A better point of comparison might be Ian McEwan, whose Saturday anatomised the life of a neurosurgeon. Williams does the same for another professional whose working life is out of the reach of most mortals: the concert pianist. And Philip Morahan, like McEwan's Henry Perowne, is not an easy man to love. Irremediably middle-class - when he tries to cheer himself by shopping, he goes for books and fresh coffee; when he seduces women, he lowers them onto his recamier - he finds himself unbuttoned by spiritual crisis, something for which his long-suffering agent, John, has little sympathy. But Philip engages ours, partly because his sufferings, though triggered by events alien to most of us (say, the inability to play Chopin's "funeral march" sonata on stage at the South Bank), are so universal.
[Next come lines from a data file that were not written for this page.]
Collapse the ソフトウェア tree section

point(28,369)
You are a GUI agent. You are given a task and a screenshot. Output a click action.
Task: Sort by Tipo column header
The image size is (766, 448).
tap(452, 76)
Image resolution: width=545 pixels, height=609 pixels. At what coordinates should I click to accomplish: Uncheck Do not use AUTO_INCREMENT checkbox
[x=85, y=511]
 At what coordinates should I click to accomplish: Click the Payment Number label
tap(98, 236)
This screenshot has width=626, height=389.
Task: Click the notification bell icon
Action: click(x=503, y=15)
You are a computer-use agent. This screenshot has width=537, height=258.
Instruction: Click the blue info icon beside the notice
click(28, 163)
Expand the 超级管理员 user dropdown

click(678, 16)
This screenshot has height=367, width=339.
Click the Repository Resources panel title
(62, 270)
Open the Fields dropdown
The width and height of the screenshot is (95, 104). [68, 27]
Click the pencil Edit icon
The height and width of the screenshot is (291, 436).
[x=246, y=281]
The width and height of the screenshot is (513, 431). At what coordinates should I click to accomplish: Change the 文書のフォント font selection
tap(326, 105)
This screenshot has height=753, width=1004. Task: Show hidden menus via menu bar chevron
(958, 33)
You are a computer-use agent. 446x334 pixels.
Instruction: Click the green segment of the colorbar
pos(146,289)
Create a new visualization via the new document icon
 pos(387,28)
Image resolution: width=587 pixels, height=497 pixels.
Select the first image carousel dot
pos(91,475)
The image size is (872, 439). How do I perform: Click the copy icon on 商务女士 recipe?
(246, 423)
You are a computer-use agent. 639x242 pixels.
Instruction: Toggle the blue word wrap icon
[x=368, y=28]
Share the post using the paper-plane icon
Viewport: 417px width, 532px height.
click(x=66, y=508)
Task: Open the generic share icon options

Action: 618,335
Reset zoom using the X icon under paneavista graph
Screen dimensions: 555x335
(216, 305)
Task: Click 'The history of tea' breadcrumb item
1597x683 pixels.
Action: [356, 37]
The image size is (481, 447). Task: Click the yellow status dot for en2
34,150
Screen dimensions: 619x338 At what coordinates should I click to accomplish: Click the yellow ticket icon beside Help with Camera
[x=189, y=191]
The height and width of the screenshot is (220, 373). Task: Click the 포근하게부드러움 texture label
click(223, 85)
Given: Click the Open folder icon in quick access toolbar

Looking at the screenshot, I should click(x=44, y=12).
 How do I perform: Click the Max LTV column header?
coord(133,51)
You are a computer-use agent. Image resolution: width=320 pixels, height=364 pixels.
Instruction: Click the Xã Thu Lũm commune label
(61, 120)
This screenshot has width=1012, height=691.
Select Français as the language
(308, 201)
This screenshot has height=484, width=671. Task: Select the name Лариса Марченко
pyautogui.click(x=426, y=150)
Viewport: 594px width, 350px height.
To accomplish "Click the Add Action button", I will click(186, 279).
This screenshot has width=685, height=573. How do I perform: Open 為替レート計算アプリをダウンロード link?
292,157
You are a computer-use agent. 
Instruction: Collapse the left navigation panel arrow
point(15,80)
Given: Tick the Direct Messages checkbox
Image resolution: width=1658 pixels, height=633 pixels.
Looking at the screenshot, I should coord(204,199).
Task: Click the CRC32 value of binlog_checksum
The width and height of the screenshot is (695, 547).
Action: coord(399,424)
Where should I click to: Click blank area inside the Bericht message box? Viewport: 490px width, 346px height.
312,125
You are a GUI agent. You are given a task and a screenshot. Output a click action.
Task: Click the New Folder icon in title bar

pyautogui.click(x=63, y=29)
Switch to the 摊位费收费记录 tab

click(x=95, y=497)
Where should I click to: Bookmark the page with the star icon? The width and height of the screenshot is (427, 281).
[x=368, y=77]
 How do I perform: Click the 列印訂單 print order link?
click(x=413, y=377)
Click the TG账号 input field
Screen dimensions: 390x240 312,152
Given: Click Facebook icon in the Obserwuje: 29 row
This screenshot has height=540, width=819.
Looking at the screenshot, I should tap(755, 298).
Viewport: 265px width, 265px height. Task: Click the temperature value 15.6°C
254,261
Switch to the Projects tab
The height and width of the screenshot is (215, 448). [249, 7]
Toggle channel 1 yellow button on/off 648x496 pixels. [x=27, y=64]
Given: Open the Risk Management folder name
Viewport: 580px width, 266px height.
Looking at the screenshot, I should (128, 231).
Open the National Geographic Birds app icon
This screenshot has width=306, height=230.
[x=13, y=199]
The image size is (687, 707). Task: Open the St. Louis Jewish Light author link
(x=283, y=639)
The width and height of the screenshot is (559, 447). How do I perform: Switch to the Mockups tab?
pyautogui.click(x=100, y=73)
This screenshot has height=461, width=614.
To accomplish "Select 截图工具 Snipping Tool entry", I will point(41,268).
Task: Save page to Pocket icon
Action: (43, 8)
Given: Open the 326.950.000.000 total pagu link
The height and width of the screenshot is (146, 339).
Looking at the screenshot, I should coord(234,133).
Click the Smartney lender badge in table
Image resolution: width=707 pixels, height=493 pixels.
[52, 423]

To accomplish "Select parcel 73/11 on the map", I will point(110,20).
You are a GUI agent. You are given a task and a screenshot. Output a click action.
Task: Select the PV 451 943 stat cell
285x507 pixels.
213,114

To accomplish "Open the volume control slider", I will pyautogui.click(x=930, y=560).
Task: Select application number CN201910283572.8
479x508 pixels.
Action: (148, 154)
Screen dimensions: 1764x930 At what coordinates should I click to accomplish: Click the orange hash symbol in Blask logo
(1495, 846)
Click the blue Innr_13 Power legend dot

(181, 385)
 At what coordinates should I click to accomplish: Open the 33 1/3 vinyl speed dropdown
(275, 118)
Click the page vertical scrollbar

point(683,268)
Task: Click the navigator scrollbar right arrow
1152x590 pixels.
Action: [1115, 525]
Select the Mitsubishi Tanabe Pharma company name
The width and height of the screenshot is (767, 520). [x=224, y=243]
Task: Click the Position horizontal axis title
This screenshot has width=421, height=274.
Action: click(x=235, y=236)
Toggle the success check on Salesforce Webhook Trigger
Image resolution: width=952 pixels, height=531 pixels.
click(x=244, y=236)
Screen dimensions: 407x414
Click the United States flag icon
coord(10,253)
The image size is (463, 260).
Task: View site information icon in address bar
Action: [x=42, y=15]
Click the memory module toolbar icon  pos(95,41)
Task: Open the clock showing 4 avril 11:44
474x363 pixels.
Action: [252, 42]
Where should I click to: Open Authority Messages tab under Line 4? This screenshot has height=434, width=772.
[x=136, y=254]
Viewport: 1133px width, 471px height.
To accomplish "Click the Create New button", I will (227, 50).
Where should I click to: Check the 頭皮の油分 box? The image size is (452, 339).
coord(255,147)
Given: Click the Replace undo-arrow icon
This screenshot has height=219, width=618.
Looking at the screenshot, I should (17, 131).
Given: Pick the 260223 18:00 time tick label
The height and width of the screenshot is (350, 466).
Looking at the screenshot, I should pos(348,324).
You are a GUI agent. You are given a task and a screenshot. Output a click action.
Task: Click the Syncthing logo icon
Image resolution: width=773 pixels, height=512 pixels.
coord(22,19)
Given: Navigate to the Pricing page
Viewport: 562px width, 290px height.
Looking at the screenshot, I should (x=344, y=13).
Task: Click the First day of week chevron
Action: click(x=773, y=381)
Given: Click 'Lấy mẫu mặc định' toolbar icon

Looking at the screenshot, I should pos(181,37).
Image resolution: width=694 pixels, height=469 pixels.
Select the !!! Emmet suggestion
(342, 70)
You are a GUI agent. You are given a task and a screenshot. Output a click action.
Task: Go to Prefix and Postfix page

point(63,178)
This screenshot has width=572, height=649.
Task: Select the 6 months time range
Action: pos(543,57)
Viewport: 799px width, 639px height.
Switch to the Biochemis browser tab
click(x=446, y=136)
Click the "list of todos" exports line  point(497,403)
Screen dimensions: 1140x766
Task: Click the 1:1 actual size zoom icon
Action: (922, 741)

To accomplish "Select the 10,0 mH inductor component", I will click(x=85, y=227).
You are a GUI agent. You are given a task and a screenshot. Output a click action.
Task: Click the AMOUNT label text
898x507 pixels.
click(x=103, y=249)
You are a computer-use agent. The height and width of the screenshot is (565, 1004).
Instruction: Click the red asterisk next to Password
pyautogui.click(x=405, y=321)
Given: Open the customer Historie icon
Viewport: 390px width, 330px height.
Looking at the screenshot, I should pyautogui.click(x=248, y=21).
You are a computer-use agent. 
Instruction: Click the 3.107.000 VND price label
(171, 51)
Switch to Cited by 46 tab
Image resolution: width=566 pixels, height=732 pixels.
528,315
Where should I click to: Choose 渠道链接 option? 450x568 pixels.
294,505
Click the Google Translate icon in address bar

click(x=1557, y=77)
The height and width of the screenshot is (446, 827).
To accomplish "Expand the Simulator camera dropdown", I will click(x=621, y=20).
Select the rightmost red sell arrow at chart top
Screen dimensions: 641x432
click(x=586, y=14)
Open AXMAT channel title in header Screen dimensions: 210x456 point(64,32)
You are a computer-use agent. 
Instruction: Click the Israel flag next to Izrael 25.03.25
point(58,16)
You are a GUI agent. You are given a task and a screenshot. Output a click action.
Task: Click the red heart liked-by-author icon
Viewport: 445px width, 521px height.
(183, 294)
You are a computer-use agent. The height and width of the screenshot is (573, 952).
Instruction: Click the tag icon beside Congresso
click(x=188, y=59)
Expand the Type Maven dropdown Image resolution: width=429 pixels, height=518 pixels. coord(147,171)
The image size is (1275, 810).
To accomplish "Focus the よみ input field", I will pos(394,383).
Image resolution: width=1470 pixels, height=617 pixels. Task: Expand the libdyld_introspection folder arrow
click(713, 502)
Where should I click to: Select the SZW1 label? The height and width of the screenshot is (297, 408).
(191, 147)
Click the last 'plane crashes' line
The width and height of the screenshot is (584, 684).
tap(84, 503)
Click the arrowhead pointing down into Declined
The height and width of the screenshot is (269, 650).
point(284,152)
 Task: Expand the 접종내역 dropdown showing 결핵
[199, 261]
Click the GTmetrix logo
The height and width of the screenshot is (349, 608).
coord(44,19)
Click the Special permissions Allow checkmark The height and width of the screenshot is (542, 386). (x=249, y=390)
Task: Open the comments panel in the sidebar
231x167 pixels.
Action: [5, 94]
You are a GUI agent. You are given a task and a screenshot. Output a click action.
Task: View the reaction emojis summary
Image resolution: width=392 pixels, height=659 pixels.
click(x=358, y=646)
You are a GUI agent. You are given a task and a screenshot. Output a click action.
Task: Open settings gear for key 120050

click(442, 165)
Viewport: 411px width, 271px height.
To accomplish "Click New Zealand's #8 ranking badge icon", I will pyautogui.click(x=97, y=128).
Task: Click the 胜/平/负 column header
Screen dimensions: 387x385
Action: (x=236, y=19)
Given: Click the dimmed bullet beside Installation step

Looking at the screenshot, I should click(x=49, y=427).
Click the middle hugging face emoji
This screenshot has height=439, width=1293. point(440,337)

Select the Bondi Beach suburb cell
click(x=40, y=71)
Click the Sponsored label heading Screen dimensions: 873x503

It isn't virgin territory - the fiftysomething-male midlife crisis, the brush with mortality, the fear that a life's work has been a waste of time - but what makes it involving and enjoyable is Williams' skill in expressing what it feels like to play, or to flunk, a great piece of music. It's no surprise to learn that Williams is a gifted amateur pianist. What his musician's touch has also given him is a great sense of tempo. The run-up to Philip's non-appearance on the concert stage at the Queen Elizabeth Hall is unbearable: you can feel every hammered heartbeat, each clench of his sweating palms.

There are things, outside the musical sphere, which ring less true. Ursula, Philip's new agent, seems little more than an andropausal fantasy figure. Williams almost circumvents the criticism by having Philip express much the same opinion; if they hadn't ended up on the recamier together, I might have forgiven it more easily. There are great pen-portraits of the musician as monster: one character describes them as "people whose talents so far exceed their social skills that sometimes I feel I'm conversing with a pair of hands attached to a life-support system". Sometimes, though, the simplest, most affecting images - a dying man who clings "like an old rag" to the gate on which he's sitting - sit cheek-by-jowl with the pretentious ("a culminatory Mondnacht to be relished for the last time").

Perhaps, if I were a classical pianist, the novel would seem less perfectly attuned. But Williams communicates, in harrowing detail, what it costs to play that way and sends you back to your seat, newly happy to be just an observer.